Top of The data

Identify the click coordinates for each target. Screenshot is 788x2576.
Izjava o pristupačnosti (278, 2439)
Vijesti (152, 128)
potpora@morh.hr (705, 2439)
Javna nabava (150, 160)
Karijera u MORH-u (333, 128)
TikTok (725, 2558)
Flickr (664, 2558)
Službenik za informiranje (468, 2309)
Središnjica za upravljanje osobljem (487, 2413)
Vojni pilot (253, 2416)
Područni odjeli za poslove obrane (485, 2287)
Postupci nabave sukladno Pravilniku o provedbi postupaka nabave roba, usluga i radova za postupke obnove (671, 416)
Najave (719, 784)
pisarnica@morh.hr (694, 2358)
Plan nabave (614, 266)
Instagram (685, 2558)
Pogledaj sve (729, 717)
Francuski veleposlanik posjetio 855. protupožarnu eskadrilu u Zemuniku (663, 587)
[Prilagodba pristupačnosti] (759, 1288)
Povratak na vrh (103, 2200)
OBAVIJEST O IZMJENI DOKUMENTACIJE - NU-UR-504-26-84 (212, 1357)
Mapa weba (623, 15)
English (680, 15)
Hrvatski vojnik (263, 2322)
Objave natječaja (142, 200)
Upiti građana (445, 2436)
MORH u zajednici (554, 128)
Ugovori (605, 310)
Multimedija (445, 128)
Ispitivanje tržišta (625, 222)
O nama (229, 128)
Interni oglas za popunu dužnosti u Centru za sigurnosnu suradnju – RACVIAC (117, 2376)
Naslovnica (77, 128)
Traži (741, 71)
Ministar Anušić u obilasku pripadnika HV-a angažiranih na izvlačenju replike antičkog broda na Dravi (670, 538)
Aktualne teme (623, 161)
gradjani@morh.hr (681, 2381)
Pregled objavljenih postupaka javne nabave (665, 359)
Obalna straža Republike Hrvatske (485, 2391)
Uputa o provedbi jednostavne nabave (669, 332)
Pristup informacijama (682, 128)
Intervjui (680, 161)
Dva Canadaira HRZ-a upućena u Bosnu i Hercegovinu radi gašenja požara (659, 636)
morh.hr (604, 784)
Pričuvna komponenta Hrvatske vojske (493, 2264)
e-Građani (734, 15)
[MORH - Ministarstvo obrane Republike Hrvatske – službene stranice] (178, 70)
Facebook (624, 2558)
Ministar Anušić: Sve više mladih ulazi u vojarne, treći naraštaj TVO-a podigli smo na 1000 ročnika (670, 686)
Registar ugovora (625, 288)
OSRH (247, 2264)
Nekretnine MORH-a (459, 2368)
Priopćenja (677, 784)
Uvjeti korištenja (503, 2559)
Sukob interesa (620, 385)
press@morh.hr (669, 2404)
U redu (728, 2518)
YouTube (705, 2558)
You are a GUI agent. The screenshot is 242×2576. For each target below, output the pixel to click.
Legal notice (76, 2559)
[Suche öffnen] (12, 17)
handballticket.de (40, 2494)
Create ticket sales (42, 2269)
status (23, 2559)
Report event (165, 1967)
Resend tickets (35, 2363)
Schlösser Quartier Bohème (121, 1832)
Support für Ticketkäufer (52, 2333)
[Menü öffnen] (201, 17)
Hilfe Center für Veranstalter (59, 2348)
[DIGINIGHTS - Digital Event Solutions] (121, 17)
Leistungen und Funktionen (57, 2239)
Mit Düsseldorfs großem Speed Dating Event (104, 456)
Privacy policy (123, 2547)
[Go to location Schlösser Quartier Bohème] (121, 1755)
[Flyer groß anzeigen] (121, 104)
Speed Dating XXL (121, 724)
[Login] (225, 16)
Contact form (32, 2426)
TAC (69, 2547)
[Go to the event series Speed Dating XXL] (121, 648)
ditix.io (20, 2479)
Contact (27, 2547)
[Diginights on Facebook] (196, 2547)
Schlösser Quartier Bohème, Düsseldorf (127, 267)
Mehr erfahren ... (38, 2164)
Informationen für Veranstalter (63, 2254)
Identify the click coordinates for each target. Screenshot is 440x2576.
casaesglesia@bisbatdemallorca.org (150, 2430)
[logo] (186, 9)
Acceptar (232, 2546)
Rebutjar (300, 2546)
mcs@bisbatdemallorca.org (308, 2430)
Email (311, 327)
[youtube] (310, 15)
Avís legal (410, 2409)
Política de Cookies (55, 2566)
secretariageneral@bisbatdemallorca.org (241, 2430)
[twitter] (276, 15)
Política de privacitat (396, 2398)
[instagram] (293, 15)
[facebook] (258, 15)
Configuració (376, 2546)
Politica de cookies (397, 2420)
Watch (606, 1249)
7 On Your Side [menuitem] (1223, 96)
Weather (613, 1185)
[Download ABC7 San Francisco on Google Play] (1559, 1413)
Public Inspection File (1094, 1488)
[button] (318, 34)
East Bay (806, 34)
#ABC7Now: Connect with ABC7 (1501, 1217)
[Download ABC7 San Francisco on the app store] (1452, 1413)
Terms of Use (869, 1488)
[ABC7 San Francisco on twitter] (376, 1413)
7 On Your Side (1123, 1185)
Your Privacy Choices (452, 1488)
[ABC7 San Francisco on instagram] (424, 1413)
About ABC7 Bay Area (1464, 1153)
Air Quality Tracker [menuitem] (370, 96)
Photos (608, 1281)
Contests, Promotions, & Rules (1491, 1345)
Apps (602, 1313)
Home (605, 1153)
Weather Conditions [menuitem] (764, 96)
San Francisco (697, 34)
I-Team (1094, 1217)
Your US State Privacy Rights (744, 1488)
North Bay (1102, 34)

Bottom of The data

Output all of the data without altering a single line.

Identify the click coordinates for each target. Screenshot is 788x2576.
Izjava o pristupačnosti (278, 2439)
Vijesti (152, 128)
potpora@morh.hr (705, 2439)
Javna nabava (150, 160)
Karijera u MORH-u (333, 128)
TikTok (725, 2558)
Flickr (664, 2558)
Službenik za informiranje (468, 2309)
Središnjica za upravljanje osobljem (487, 2413)
Vojni pilot (253, 2416)
Područni odjeli za poslove obrane (485, 2287)
Postupci nabave sukladno Pravilniku o provedbi postupaka nabave roba, usluga i radova za postupke obnove (671, 416)
Najave (719, 784)
pisarnica@morh.hr (694, 2358)
Plan nabave (614, 266)
Instagram (685, 2558)
Pogledaj sve (729, 717)
Francuski veleposlanik posjetio 855. protupožarnu eskadrilu u Zemuniku (663, 587)
[Prilagodba pristupačnosti] (759, 1288)
Povratak na vrh (103, 2200)
OBAVIJEST O IZMJENI DOKUMENTACIJE - NU-UR-504-26-84 (212, 1357)
Mapa weba (623, 15)
English (680, 15)
Hrvatski vojnik (263, 2322)
Objave natječaja (142, 200)
Upiti građana (445, 2436)
MORH u zajednici (554, 128)
Ugovori (605, 310)
Multimedija (445, 128)
Ispitivanje tržišta (625, 222)
O nama (229, 128)
Interni oglas za popunu dužnosti u Centru za sigurnosnu suradnju – RACVIAC (117, 2376)
Naslovnica (77, 128)
Traži (741, 71)
Ministar Anušić u obilasku pripadnika HV-a angažiranih na izvlačenju replike antičkog broda na Dravi (670, 538)
Aktualne teme (623, 161)
gradjani@morh.hr (681, 2381)
Pregled objavljenih postupaka javne nabave (665, 359)
Obalna straža Republike Hrvatske (485, 2391)
Uputa o provedbi jednostavne nabave (669, 332)
Pristup informacijama (682, 128)
Intervjui (680, 161)
Dva Canadaira HRZ-a upućena u Bosnu i Hercegovinu radi gašenja požara (659, 636)
morh.hr (604, 784)
Pričuvna komponenta Hrvatske vojske (493, 2264)
e-Građani (734, 15)
[MORH - Ministarstvo obrane Republike Hrvatske – službene stranice] (178, 70)
Facebook (624, 2558)
Ministar Anušić: Sve više mladih ulazi u vojarne, treći naraštaj TVO-a podigli smo na 1000 ročnika (670, 686)
Registar ugovora (625, 288)
OSRH (247, 2264)
Nekretnine MORH-a (459, 2368)
Priopćenja (677, 784)
Uvjeti korištenja (503, 2559)
Sukob interesa (620, 385)
press@morh.hr (669, 2404)
U redu (728, 2518)
YouTube (705, 2558)
You are a GUI agent. The screenshot is 242×2576. For each target below, output the pixel to click.
Legal notice (76, 2559)
[Suche öffnen] (12, 17)
handballticket.de (40, 2494)
Create ticket sales (42, 2269)
status (23, 2559)
Report event (165, 1967)
Resend tickets (35, 2363)
Schlösser Quartier Bohème (121, 1832)
Support für Ticketkäufer (52, 2333)
[Menü öffnen] (201, 17)
Hilfe Center für Veranstalter (59, 2348)
[DIGINIGHTS - Digital Event Solutions] (121, 17)
Leistungen und Funktionen (57, 2239)
Mit Düsseldorfs großem Speed Dating Event (104, 456)
Privacy policy (123, 2547)
[Go to location Schlösser Quartier Bohème] (121, 1755)
[Flyer groß anzeigen] (121, 104)
Speed Dating XXL (121, 724)
[Login] (225, 16)
Contact form (32, 2426)
TAC (69, 2547)
[Go to the event series Speed Dating XXL] (121, 648)
ditix.io (20, 2479)
Contact (27, 2547)
[Diginights on Facebook] (196, 2547)
Schlösser Quartier Bohème, Düsseldorf (127, 267)
Mehr erfahren ... (38, 2164)
Informationen für Veranstalter (63, 2254)
Identify the click coordinates for each target. Screenshot is 440x2576.
casaesglesia@bisbatdemallorca.org (150, 2430)
[logo] (186, 9)
Acceptar (232, 2546)
Rebutjar (300, 2546)
mcs@bisbatdemallorca.org (308, 2430)
Email (311, 327)
[youtube] (310, 15)
Avís legal (410, 2409)
Política de Cookies (55, 2566)
secretariageneral@bisbatdemallorca.org (241, 2430)
[twitter] (276, 15)
Política de privacitat (396, 2398)
[instagram] (293, 15)
[facebook] (258, 15)
Configuració (376, 2546)
Politica de cookies (397, 2420)
Watch (606, 1249)
7 On Your Side [menuitem] (1223, 96)
Weather (613, 1185)
[Download ABC7 San Francisco on Google Play] (1559, 1413)
Public Inspection File (1094, 1488)
[button] (318, 34)
East Bay (806, 34)
#ABC7Now: Connect with ABC7 (1501, 1217)
[Download ABC7 San Francisco on the app store] (1452, 1413)
Terms of Use (869, 1488)
[ABC7 San Francisco on twitter] (376, 1413)
7 On Your Side (1123, 1185)
Your Privacy Choices (452, 1488)
[ABC7 San Francisco on instagram] (424, 1413)
About ABC7 Bay Area (1464, 1153)
Air Quality Tracker [menuitem] (370, 96)
Photos (608, 1281)
Contests, Promotions, & Rules (1491, 1345)
Apps (602, 1313)
Home (605, 1153)
Weather Conditions [menuitem] (764, 96)
San Francisco (697, 34)
I-Team (1094, 1217)
Your US State Privacy Rights (744, 1488)
North Bay (1102, 34)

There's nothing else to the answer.